Compositrice et pianiste, Sarah Coponat s’impose progressivement comme l’une des figures montantes du mouvement néoclassique. Son identité musicale repose sur deux piliers, l’improvisation et la virtuosité. Son écriture mêle une dimension intime à une portée plus universelle, tout en empruntant autant aux codes du néoclassique qu’à ceux de la musique de film. Cette approche prend une ampleur particulière sur scène, où chaque représentation laisse une place importante à la spontanéité. Son parcours musical débute très tôt. Elle commence le piano à seulement 3 ans, intègre le Conservatoire national de Marseille à 5 ans avant d’en sortir diplômée quelques années plus tard. Sa formation est nourrie par les œuvres de Claude Debussy, Maurice Ravel, Sergueï Rachmaninov ou Franz Liszt, auxquelles s’ajoutent des influences venues du rock progressif, du jazz et des musiques du monde. Cette diversité explique une esthétique difficile à enfermer dans une seule catégorie, néoclassique par ses racines, romantique dans son expression et profondément cinématographique par son langage musical. Sarah Coponat compose aussi bien pour les passionnés de piano que pour un public découvrant cet univers, avec l’ambition de proposer une expérience émotionnelle accessible sans renoncer à l’exigence artistique.

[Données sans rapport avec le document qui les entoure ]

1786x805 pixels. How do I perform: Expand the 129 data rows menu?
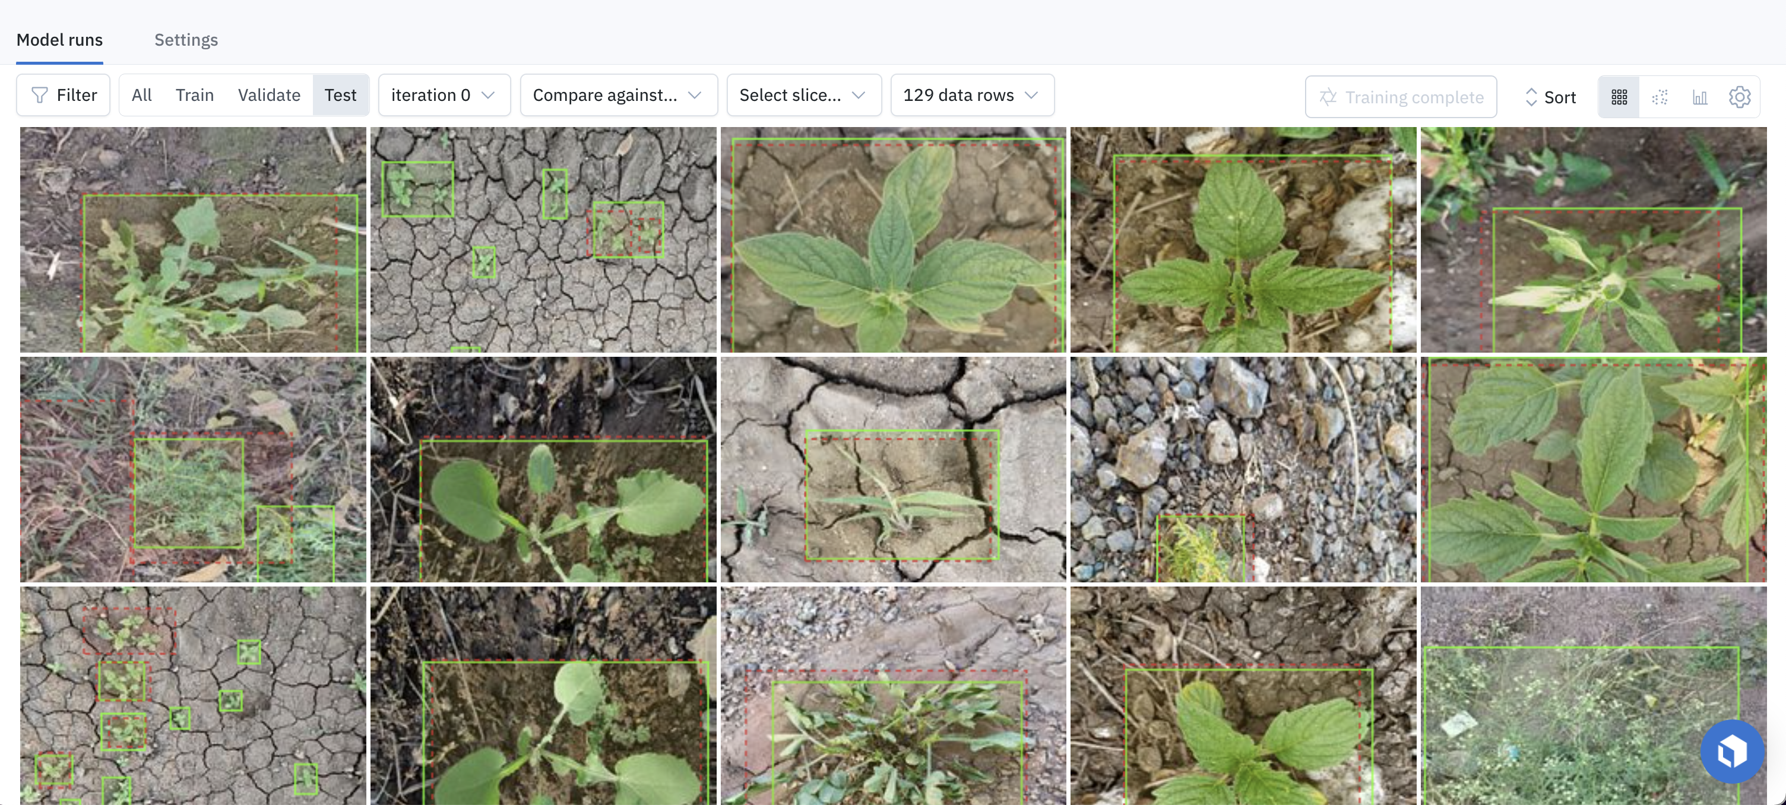pyautogui.click(x=971, y=95)
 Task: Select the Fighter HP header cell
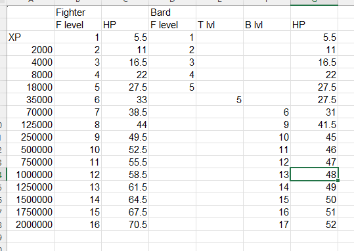(x=125, y=24)
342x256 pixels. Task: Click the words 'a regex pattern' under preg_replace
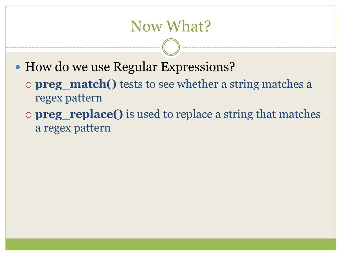click(73, 128)
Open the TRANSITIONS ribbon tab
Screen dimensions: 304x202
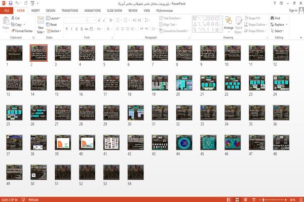[x=70, y=11]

Une reconnaissance internationale nourrie par la scène, les réseaux sociaux et la création audiovisuelle
La réputation de Sarah Coponat s’est construite autant par ses concerts que par son activité numérique. Des dizaines de milliers d’auditeurs suivent aujourd’hui ses lives d’improvisation sur internet, au point qu’un surnom s’est imposé naturellement au sein de sa communauté, « le Chopin de Twitch ». Cette proximité avec son public s’accompagne d’une reconnaissance venant également du monde musical. Le pianiste concertiste international Marc Laforêt, premier prix Chopin, décrit ainsi l’expérience de ses concerts : « J’ai eu l’impression d’être emmené quelque part. J’ai voyagé. La voir improviser c’est comme écouter la musique du film de sa vie. »
Cette reconnaissance dépasse désormais les frontières françaises. Invitée par Rolling Stone Magazine, elle s’est produite dans les studios du magazine à New York avant de donner des concerts en France, au Sénégal, à Berlin et à Amsterdam. Son parcours comprend également plusieurs festivals, notamment Sanary-sous-les-étoiles et le Popcorn Festival, où elle s’est produite devant plusieurs milliers de spectateurs. Les salles prestigieuses occupent également une place importante dans son itinéraire artistique. Après un premier passage remarqué à la Salle Cortot, elle a joué à la Cité de l’Architecture à Paris en 2025 devant une salle comble, conclue par une standing ovation. Le même accueil lui a été réservé en mars 2026 à l’Hôtel de la Marine, également à guichets fermés. En parallèle, elle a composé puis interprété le nouvel hymne de la Ligue Nationale de Basket lors de la finale de la Supercoupe disputée à Roland-Garros. L’année 2025 marque également une nouvelle étape de sa carrière avec la composition de ses premières bandes originales destinées à un jeu vidéo PlayStation ainsi qu’à plusieurs courts-métrages primés. Son univers se prolonge enfin dans une identité visuelle immédiatement reconnaissable, faite de kimonos brodés, de velours bordeaux et d’une lumière aux teintes chaudes et dorées. Cette esthétique accompagne un spectacle conçu comme une expérience complète, où l’improvisation laisse chaque concert évoluer sans destination écrite à l’avance.
Le concert du 24 octobre permettra aussi d’observer la direction artistique prise par ce nouvel album et la place qu’y occuperont l’improvisation, la composition et les influences cinématographiques. Il sera également intéressant de voir si cette nouvelle création accompagne une accélération de sa carrière internationale, déjà amorcée ces dernières années à travers les concerts, les collaborations et les projets destinés à l’audiovisuel.